Kinky Friedman is one of Texas's truly bizarre characters.
He's a successful novelist, an internationally-known performer, a former gubernatorial candidate, the creator of a dog rescue, and the White House guest of two different presidents. I sat down with Friedman at his rustic ranch house outside Medina and talked about his big new project.
That ranch is about an hour and a half northwest of San Antonio and a few miles out of Medina. Richard "Kinky" Friedman's parents bought the 500 acre ranch in 1953 to turn into a youth camp, welcoming all kids, primarily Jewish ones.
It's called Echo Hill, and as you navigate its gravel road, just across Wallace Creek, is Kinky's place. His home is one of dozens of rustic camp buildings on the acreage.
The pine-paneled walls of his well lived-in house are covered in paintings, pictures and memorabilia — including masks from his Peace Corps stint in Borneo — illustrating a half century of creating mischief and exploring the world. This ranch is more than his home.
"Yeah, it’s been an anchor. It's been a harbor, and all my animals are buried around here," he said.
Friedman is a big animal lover, having created the Utopia Animal Rescue Ranch to keep dogs from being euthanized. His four dogs, including a deaf and blind one, wandered through during the hour and a half we spoke on the vine-covered front porch.
The soft spoken Kinky I met wasn't the wild performer whose stage antics in the 1970s and 80s kept fans so amused.
After years of performance excess, he mostly gave up touring, finding pleasure while making a living as a writer of more than a dozen gumshoe detective novels, starring a fictionalized version of himself. Decades had passed since Kinky composed his last music record.
Then, out of the blue, he got a 3 a.m. call.
"Willie called — my psychiatrist Willie Nelson,” Friedman said. “He says 'What are you doin' Kink,' and I said, 'I'm watching Matlock.' And he said, 'That's a sure sign of depression. Turn Matlock off and start writing.' "
When Willie tells you to write songs, apparently, you write songs, he said. "(I) wrote a dozen of them in one month."
And these were not the raucous, profane, satirical pieces he's primarily known for. Friedman says tragic circumstances spawned each cut.
"When I finished, I was pretty excited. I thought I really had something, had echoes of early Leonard Cohen and Kristofferson for me to describe what I think it sounded like," he said.
For those of you who know Kinky's past sound, his new album, "Circus of Life," is nothing like what you might expect. There’s not a party song in its 12 tracks.
"Spotify has a named it the premiere pick of the week worldwide. That was last week," he said of the internet radio streaming service.
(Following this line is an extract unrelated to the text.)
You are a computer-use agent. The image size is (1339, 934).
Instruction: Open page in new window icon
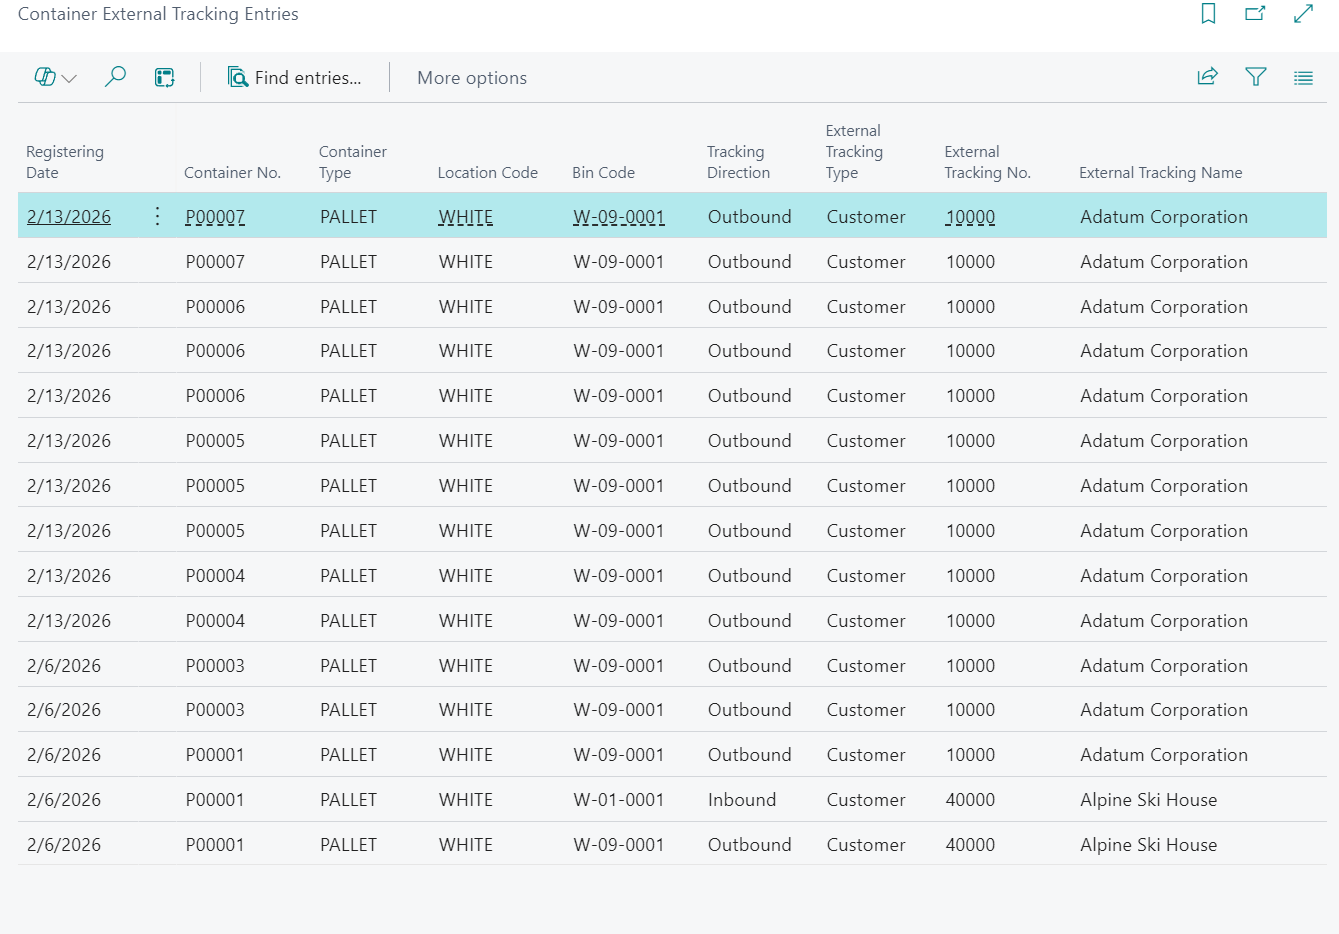pyautogui.click(x=1255, y=14)
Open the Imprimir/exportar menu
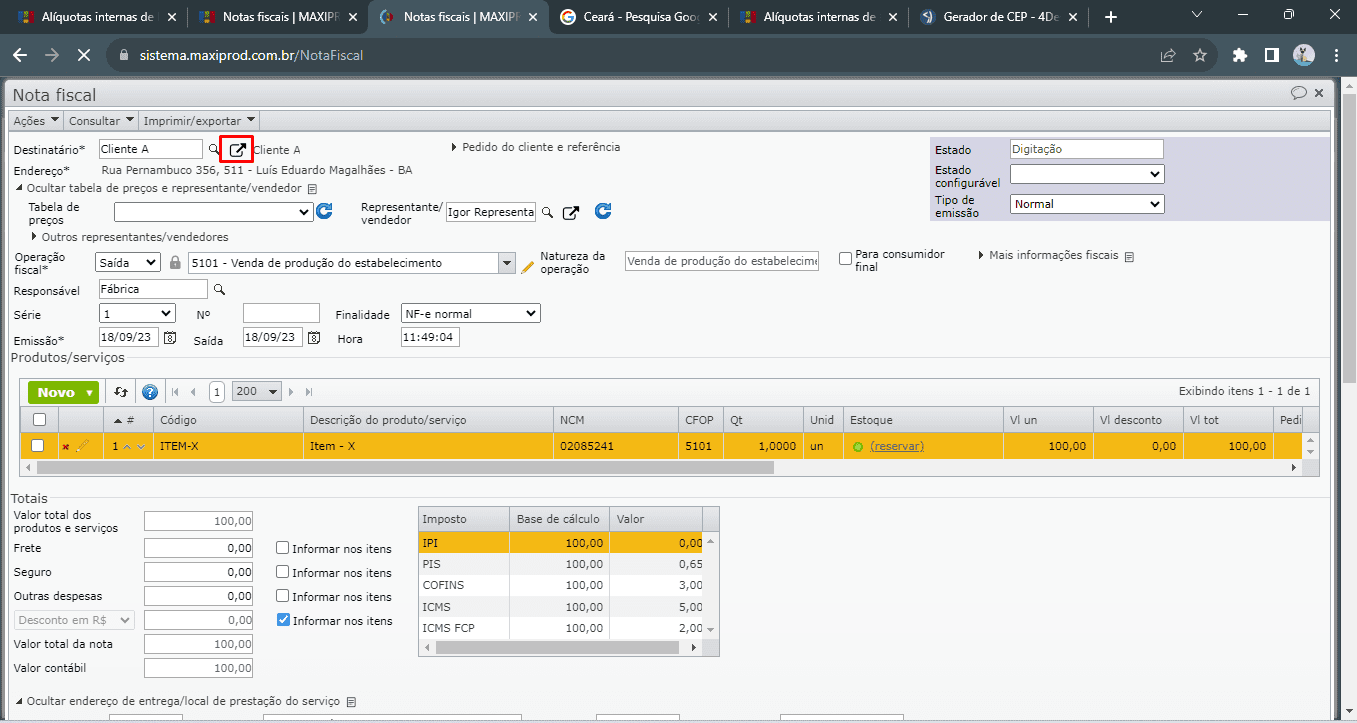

While he cites Spotify picks, Friedman has never made the leap into the computer age. He doesn't have internet access — not even an email account. His more technologically connected friends had to tell him what Spotify even was.
"Whether it ever results in a financial pleasure for the Kinkster, very debatable," he said.
And the album’s stripped down production style was no accident. Friedman said part of the album was recorded in his house.
"It's very sparse. It's not a Nashville recording, it's not sanitized or homogenized. Very different,” he said. “Calculated not to be played on (traditional) radio. As a result, Sirius XM (satellite radio) is playing the hell out of 'Autographs In The Rain' right now.
"‘Circus of Life’ wasn't recorded in a high-dollar recording studio, but right there on the ranch.
While he thinks highly of the musicians and engineers who helped him create the album, he said the circumstances of its creation are a large part of how good it's come out.
"It was the professionals that gave us the Titanic. It was the amateurs that gave us (Noah’s) Ark,” Friedman said. “That's what we're hoping to deliver: the ark.
“And the way to do that is to consciously break every rule that you can."
He has advice for those who also want to create:
“Step one if you want to be a songwriter is be miserable. Find a way to be miserable. I personally, I fight happiness at every turn. A happy person, a well-adjusted person creates nothing great,” he said.
He also suggests something that worked for him.
"You may have a different ‘Matlock,’ but you've got to find what your ‘Matlock’ is and turn them off," he said.
The results of following his own advice?
"At 73, I'm able to do, arguably, my best stuff," Friedman said.
Texas's most irreverent troubadour, its most famous Jewish cowboy, has had four or five careers. So which was his most comfortable hat to wear? Without pause, he said:
“A defender of ... strays I would say is the highest level of activity that you can get involved with,” he said. “I mean, some are two legged some are four legged, but that opens the gates of heaven a little bit wider I think.”